Retype exactly, and only, the lines from the one that contains "Where should I click to: Open" through the final line of the entries.

=== Section Start ===

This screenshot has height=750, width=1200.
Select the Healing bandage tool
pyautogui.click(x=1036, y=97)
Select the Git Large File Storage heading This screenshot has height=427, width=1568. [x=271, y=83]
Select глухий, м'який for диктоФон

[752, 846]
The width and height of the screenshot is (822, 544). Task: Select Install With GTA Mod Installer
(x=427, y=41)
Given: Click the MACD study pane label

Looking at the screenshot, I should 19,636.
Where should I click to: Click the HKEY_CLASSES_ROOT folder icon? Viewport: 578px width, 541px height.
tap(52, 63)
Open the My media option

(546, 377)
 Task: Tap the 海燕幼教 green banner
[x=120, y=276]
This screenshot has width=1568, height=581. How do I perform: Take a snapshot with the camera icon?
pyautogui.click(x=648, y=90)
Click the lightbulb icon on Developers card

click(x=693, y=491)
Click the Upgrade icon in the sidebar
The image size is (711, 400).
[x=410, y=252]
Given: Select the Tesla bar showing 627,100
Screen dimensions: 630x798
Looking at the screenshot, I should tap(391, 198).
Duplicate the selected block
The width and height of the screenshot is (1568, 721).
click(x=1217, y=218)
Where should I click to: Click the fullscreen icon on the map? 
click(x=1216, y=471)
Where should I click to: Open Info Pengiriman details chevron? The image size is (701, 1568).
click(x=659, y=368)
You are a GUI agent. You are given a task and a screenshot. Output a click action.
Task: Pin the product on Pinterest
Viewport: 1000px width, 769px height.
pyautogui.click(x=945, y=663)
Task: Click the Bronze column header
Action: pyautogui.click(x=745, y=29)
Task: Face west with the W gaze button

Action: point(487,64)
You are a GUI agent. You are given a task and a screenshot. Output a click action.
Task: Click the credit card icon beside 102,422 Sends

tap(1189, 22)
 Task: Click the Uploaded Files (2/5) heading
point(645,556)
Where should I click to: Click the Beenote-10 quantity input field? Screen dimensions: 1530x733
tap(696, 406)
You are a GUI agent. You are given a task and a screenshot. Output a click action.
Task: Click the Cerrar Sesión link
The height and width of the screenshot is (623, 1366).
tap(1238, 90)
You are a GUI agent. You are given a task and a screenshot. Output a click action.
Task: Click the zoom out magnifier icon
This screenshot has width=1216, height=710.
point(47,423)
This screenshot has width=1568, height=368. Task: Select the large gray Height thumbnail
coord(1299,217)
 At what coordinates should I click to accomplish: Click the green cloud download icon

=== Section End ===

▶ Answer to the problem
Where should I click to: Open Info Pengiriman details chevron? The image size is (701, 1568).
click(x=659, y=368)
You are a GUI agent. You are given a task and a screenshot. Output a click action.
Task: Pin the product on Pinterest
Viewport: 1000px width, 769px height.
pyautogui.click(x=945, y=663)
Task: Click the Bronze column header
Action: pyautogui.click(x=745, y=29)
Task: Face west with the W gaze button

Action: point(487,64)
You are a GUI agent. You are given a task and a screenshot. Output a click action.
Task: Click the credit card icon beside 102,422 Sends

tap(1189, 22)
 Task: Click the Uploaded Files (2/5) heading
point(645,556)
Where should I click to: Click the Beenote-10 quantity input field? Screen dimensions: 1530x733
tap(696, 406)
You are a GUI agent. You are given a task and a screenshot. Output a click action.
Task: Click the Cerrar Sesión link
The height and width of the screenshot is (623, 1366).
tap(1238, 90)
You are a GUI agent. You are given a task and a screenshot. Output a click action.
Task: Click the zoom out magnifier icon
This screenshot has width=1216, height=710.
point(47,423)
This screenshot has width=1568, height=368. Task: Select the large gray Height thumbnail
coord(1299,217)
 At what coordinates should I click to accomplish: Click the green cloud download icon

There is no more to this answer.